Luckily, to at the least a modest extent, me-too or incrementally completely different merchandise do even have a spot within the biopharma market: they provide extra selection for sufferers round comfort, tolerability, or efficacy, in addition to potential competitors for formulary or payor standing, resulting in stress on internet drug costs.
In abstract, crowding is the anticipated consequence of an lively marketplace for capital allocation (and administration groups’ time allocation), and occurs in tech and biotech enterprise investing. Whereas there are profound variations in how this herding intuition impacts the 2 ecosystems, it’s simply a part of the innovation cycle – and a part of the artistic destruction so vital in threat capital markets.

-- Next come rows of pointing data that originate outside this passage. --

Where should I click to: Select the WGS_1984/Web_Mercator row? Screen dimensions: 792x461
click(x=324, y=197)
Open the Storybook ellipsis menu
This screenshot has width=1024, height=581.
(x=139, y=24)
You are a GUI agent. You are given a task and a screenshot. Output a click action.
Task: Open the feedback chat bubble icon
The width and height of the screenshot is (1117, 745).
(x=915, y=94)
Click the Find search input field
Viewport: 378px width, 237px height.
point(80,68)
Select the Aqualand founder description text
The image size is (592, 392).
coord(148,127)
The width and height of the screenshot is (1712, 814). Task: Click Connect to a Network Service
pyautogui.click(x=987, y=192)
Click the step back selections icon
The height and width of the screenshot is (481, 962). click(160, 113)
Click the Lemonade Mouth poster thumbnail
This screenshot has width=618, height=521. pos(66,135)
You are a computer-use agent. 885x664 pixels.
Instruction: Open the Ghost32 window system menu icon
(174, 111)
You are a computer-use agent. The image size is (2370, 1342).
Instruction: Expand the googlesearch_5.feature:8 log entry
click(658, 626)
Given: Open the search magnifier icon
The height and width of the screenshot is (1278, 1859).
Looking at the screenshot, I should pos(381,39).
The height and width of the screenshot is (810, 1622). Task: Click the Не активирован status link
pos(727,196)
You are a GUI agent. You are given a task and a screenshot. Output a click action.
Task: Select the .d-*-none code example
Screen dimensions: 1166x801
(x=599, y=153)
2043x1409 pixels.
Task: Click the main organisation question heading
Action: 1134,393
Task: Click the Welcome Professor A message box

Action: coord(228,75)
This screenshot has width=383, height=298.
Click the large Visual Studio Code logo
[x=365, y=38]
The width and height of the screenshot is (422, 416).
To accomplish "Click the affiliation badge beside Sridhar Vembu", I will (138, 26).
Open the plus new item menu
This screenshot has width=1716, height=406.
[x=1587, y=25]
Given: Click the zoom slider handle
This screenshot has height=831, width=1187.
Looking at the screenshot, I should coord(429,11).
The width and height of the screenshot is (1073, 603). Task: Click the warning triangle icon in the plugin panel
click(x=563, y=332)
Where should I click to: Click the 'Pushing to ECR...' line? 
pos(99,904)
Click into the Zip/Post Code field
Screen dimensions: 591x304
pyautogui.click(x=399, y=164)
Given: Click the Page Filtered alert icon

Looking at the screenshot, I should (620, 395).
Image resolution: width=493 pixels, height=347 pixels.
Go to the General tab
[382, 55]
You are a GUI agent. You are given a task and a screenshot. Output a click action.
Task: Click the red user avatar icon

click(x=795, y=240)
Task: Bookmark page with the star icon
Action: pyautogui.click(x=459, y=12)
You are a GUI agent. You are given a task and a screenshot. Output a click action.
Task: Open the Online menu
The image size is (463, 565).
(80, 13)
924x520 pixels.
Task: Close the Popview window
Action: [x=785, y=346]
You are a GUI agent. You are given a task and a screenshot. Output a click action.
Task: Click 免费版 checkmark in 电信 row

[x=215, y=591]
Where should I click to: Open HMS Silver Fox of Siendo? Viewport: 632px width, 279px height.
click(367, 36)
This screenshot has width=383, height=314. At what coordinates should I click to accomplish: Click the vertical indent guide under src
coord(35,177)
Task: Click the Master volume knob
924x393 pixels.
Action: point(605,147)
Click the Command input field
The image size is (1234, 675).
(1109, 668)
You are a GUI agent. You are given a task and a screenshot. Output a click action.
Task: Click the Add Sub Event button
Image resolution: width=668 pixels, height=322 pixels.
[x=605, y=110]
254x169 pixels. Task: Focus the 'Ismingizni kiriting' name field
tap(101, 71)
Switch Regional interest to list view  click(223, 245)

There are, nonetheless, actual downsides to over-crowding for biotech which can be vital to not gloss over, particularly in particular illness areas and modalities: actual alternative prices of not funding out of favor areas with excessive unmet wants; affected person participation and maybe over-enrollment in trials for medicine unlikely to exhibit worth; dilution of scarce administration expertise over too many related startups; and, long run investor losses resulting in a shift (outflows) to different sectors, to call just a few. These are actual, and searching for to mitigate these dangers is vital, however in a free marketplace for capital allocation they’re unlikely to go away.
Startups crowding into sizzling areas is axiomatic with markets. In a sector outlined by science, R&D, and threat capital, crowding isn’t essentially a bug – it’s a function. Winners will emerge from the group and convey new and differentiated medicine ahead – and sufferers will profit.